The ‘sea of red’ data on recent adviser movements garnered most interest from our readers over the last seven days, earning it Story of the Week status as the clock rapidly ticks towards a career-ending 31 December deadline for too many advisers…

Latest data on financial adviser movements shows “a sea of red“ for the week, according to Wealth Data.

Writing in his weekly report Wealth Data’s Colin Williams points to 59 net adviser losses and some 65 experienced advisers no longer current on the ASIC FAR.

He adds that losses at the major groups remain out of kilter with the market as a whole.

Colin Williams.

Williams says that the number of advisers decreased from 18,823 to 18,764.

Other key movements for the week highlighted were:

  • 35 Licensee Owners had net gains for 42 advisers
  • 35 Licensee Owners had net losses for -102 advisers
  • 37 Individual Licensees had net gains of 44
  • 41 Individual Licensees had net losses of -103
  • Six provisional advisers appointed which indicates that 65 experienced advisers dropped off the FAR during the week.

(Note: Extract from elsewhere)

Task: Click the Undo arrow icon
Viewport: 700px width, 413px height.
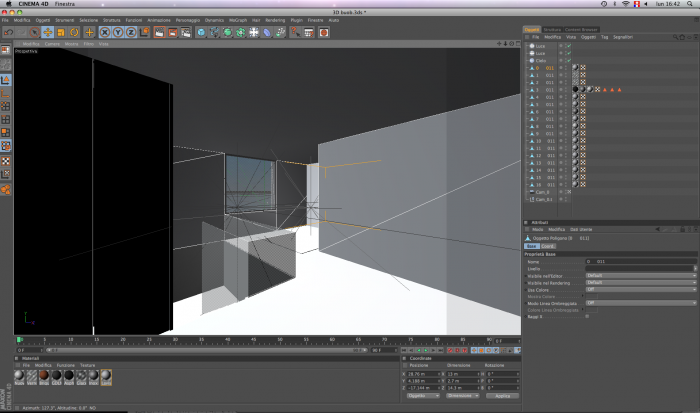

Of the 35 licensee owners showing growth in the week, 25 have less than 20 advisers and of the 35 licensee owners that had losses, 10 of them had 20 or less advisers.

For the year to date data, Williams adds that the losses have changed little  “…as the large groups continue to dominate… Five groups, Synchron, Easton, NTAA, AMP and IOOF,  have lost more than 100 advisers each and all five groups have more than 400 advisers each.”

He says it should be noted that some of the groups had stated their plans to reduce their adviser numbers. Additionally, there have been some cases whereby practices have left a licensee to commence their own AFSL and now use support services from their old licensee.

Courtesy of Wealth Data.



1 COMMENT

  1. Retaining experienced Advisers as a priority for the Industry, the Government and the Regulators, has played second fiddle to a system, that instead bows to a flawed model that “IS” the reason for the exodus.

    There has been a focus on new advisers (or lack of them) to replace the experienced Advisers, though little thought as to who Australians would prefer to get advice from.

    It has become a numbers game with no thought as to the quality and experience that is being lost.